Sandy Smith, an experienced Home and Real Estate editor, has discovered that the Philadelphia suburbs have been returned to a “variation” of “rooming houses,” an old real estate business model that had disappeared, not only because of its old fashion character, but also because it eventually faded out.
However, the area of entrepreneurship projected in the “orange economy”, has made the people specialized in the area, now known as “mindfacture”, have reconsidered the business and solved through analysis, sociograms and the incorporation of technology, old problems renamed as “Houses of Coexistence”.
According to Smith, who is CEO PhiladelphiaMagazine’s Home and Real Estate Editor, adult dormitories are on the rise and entrepreneurs give a fresh glow to the old rooming house: Co-living
According to the background necessary to contextualize the theme, “around the turn of the last century, new arrivals in big cities like Philadelphia found shelter and instant community in rooming houses — places where they could rent a room and share common facilities.”
Economy is in command
The City of Brotherly Love has undergone a gradual process of gentrification and the creation of the Co-living Houses could be a moderate level of gentrification from certain suburbs that are chosen as the first option to live by a fresh generation of graduates who are looking for affordable housing.
According to Brad Hargreaves, Executive Director of Common, one of the two co-living companies established here, many people are looking for this type of housing: “About 25 million Americans live with roommates” (…) “That’s a 20 percent increase over the last 10 years.”
In precise terms
With his peculiar way of telling the story, Sandy Smith says that the Co-living Houses are a disguised version that has its roots in another recent phenomenon: individuals seeking roommates to share the cost of an apartment well into adulthood.

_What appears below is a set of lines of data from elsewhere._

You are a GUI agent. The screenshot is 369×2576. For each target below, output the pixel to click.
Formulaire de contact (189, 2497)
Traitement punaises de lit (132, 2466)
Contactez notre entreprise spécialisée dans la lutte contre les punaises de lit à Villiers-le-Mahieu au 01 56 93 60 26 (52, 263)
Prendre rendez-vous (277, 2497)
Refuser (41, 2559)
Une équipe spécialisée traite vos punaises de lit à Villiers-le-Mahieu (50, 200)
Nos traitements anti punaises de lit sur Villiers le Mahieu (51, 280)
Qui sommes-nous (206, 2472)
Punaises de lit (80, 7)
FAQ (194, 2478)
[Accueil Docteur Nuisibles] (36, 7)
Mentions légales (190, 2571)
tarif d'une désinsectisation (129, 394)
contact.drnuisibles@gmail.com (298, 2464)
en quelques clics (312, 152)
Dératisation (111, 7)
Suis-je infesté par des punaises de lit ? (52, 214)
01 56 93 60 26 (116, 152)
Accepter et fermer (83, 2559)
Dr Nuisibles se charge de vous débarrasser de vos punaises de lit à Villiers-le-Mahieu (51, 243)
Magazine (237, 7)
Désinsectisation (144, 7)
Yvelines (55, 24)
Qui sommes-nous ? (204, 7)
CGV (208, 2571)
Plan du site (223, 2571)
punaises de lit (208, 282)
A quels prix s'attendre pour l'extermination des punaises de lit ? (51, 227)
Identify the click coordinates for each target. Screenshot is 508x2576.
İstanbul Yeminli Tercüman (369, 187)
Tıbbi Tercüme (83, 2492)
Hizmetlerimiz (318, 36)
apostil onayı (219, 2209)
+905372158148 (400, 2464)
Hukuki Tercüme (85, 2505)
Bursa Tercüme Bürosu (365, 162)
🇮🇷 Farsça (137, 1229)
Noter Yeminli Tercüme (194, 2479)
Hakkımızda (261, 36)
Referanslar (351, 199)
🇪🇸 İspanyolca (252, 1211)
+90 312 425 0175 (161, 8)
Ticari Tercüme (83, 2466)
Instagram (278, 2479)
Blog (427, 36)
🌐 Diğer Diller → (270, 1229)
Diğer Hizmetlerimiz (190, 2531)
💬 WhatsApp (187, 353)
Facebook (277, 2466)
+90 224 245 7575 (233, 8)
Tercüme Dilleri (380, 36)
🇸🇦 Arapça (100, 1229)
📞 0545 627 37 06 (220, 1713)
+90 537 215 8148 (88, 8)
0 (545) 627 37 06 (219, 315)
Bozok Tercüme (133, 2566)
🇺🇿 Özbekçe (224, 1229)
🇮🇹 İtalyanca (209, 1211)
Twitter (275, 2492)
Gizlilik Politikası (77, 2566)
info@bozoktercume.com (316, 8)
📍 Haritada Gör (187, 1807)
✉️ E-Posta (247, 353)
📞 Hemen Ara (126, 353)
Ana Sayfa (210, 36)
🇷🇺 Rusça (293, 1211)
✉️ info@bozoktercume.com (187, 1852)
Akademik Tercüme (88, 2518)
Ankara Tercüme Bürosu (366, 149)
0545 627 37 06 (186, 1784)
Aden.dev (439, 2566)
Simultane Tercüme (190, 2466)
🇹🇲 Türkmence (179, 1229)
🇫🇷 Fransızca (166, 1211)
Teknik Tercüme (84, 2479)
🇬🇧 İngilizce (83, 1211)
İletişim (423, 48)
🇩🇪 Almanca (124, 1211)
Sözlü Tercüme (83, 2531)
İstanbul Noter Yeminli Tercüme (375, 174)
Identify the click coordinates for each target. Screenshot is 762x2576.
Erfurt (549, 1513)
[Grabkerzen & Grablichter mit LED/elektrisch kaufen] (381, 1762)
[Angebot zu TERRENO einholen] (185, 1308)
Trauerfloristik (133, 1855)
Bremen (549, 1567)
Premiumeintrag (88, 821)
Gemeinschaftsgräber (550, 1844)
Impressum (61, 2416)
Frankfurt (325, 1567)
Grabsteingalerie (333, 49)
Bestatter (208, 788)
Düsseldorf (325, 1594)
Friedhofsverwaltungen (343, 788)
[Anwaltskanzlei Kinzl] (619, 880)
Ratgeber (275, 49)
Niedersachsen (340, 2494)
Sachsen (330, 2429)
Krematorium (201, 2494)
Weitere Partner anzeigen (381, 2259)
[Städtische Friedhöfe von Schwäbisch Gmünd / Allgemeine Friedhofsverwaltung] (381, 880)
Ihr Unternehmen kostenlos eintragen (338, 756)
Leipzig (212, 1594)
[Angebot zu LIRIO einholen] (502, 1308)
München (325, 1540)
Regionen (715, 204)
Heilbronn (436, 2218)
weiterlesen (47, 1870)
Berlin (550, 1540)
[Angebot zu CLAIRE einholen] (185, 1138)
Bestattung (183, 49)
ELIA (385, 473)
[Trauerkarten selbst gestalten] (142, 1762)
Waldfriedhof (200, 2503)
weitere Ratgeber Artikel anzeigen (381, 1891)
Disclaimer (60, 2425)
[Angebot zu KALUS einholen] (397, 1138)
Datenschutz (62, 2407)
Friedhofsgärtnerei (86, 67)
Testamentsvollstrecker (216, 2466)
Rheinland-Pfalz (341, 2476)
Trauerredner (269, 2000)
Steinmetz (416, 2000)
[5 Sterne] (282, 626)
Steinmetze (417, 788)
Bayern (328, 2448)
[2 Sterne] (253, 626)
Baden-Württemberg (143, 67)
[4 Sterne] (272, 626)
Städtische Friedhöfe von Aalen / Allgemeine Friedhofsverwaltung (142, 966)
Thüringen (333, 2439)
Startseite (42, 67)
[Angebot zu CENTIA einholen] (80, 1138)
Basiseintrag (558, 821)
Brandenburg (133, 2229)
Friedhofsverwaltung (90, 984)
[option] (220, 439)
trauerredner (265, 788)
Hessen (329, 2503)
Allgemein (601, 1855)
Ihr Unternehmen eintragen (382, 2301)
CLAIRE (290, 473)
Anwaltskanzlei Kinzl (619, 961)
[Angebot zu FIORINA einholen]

“But where hitching up with roommates involves acquiring furniture, sharing trash responsibilities, and conducting interviews that resemble first dates, co-living facilities take care of all that stuff for you. And they toss in wi-fi, utilities, cleaning of shared spaces, kitchen supplies, and Instagram-friendly furnishings.”
Other view
Gunther Schmidt, CEO of German-based parent company of Quarters, a co-living company, says that along with Common they have discovered how to create stylish spaces at a reasonable cost. A studio in Common Frankford is rented for under $1,000 a month. A new studio anywhere in downtown Philadelphia typically runs about $300 more. And because both firms operate facilities in several cities, footloose tenants will be able to inhabit units here or elsewhere with leases of as short as three months’. “You have the services included, you have the social network included, and if you don’t like it, you can move on,” Schmidt says.